Without a doubt, drug addiction is a killer. When someone you love is addicted, it can be absolutely devastating – addiction causes strain on the family, relationships
Those who are addicted to drugs and alcohol often don’t even realize the intensity of this self-inflicted insanity until it has taken much of their lives and their happiness away from them. There is help and answers out there for those who seek them.
It is important to remember that for your loved ones who are suffering, you can influence them but you cannot control what they do. This article will give you the support and advice you need to aid your family members through this difficult time in their life.
Hopefully, these 5 suggestions will help your loved one on the road to recovery.
You can’t help fight an enemy you don’t understand. The first step is learning about addiction: the signs, the treatments, the relapse triggers and ensure you talk to your loved ones about drugs and alcohol from an early age. Of course, education is no guarantee of healthy choices, but it can be a powerful tool in preventing drug abuse and finding a way to recovery.
If your loved one goes into treatment, it is a good suggestion to participate in any family programs that are offered. The education and encouragement offered by a drug rehabilitation center can help you support your loved one and take care of your own needs at the same time. You can then continue to be a source of support and accountability post-treatment when drug cravings and triggers heighten the relapse risk. It’s strongly recommended that you put in place a family recovery contract when a loved one returns home from treatment or sober living. If the addict doesn’t live at home, a recovery contract is important with fewer stipulations, but not imperative.
A critical lesson is the importance of being good to yourself, regardless of where your loved one is in their addiction or recovery. You can’t control another person, but you can make healthy decisions for yourself in order to have any hope of being able to support and encourage your loved one.
For some people, family meetings provide a safe place to get education and fellowship with others who are facing similar struggles, while others prefer seeing a therapist privately.
There’s a lot of pain and grief involved when you love someone with a substance abuse problem. Your other family members and friends may not process things in the same way as you and may have their own ideas about how to handle the situation.

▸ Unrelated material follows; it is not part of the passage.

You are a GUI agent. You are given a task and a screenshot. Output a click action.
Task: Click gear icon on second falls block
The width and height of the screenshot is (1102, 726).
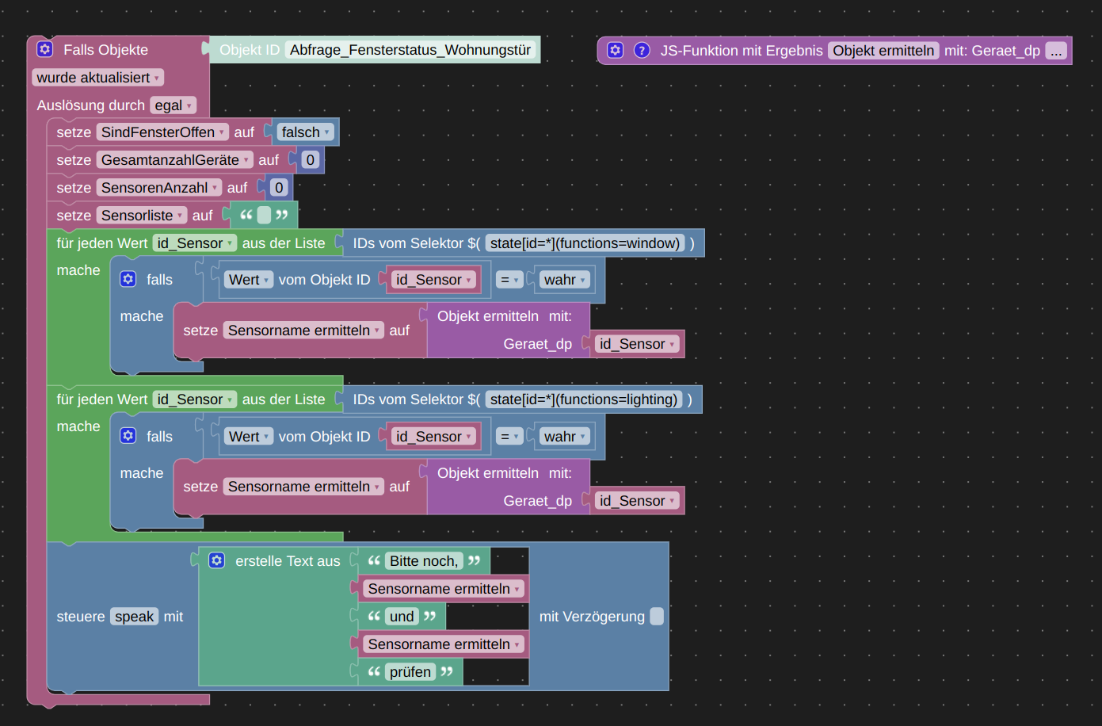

Handle the situation in the way that is right for you. Don’t let others influence the way you are managing the situation.
Talking about the problem can be healing both for the person trying to overcome addiction as well as their loved ones. A person with a drug problem may be reluctant to come to you and ask for help, but if you can tolerate the lies and manipulation, an open dialogue is your best chance to be there for them when they need you most.
For loved ones trying to take care of themselves, nothing is more toxic to your healing than shame. Many people struggle with addiction in their family but are too ashamed to talk about it.
Bottling everything up will lead to stress and frustration. This will inevitably, eventually bubble over and you will take it out on people who don’t deserve it or worse still, you will take it out on the addict you are trying to help, potentially causing a relapse.
Drug addiction is a chronic and progressive disease, which is also characterized by the possibility of relapse, being what it is there is no cure for drug addiction – although it can be controlled. So in the event that a drug addict does relapse and returns to using drugs again, be accepting of this basic reality. It is a possibility, not a rarity that means the drug addict is hopeless, but also not a requirement of recovery.
If relapse does occur, being proactive is vital to getting the individual back to treatment. The reason being that the disease of addiction is progressive, meaning it continues to get worse and the addict will typically pick up where they left off, which puts them at a greater risk than ever of overdose and/or death.
Approaching the individual, being understanding and support will show them that you are a trustworthy person to interact with.
First, you cannot make them quit. You can stage an intervention, and you may be successful, but you cannot force someone with a substance abuse problem to quit. Even in states that allow involuntary treatment, you can’t make someone get sober – forced treatment has been shown to be ineffective.
Second, even if a loved one goes to drug rehab, you can’t do the work of recovery for them and you can’t prevent relapse. For many, even those who ultimately maintain their recovery long-term, relapse is a common part of the process. Like other chronic diseases, it’s not unusual for those struggling with addiction to be needing multiple episodes of treatment.
Finally, to avoid enabling, loved ones have to set boundaries and once you’ve laid out your boundaries, allowing them to be violated destroys your credibility and perpetuates your loved one’s addiction. Boundaries can be basic, for example, the person has to be clean and sober if they’re in your home. If the boundary is broken, calmly state, “We talked about this and this doesn’t work for me” or “I love you but I can’t go down this road anymore” and then following through with the consequence. Holding firm to your boundaries may mean disengaging for a period of time, or indefinitely.
Supporting a family member who is suffering from addiction is an incredibly difficult and exhausting task.
If you want to support your loved ones through their addiction, prepare for challenges, find support groups, and learn about addiction and recovery from books, articles, and public events in your community.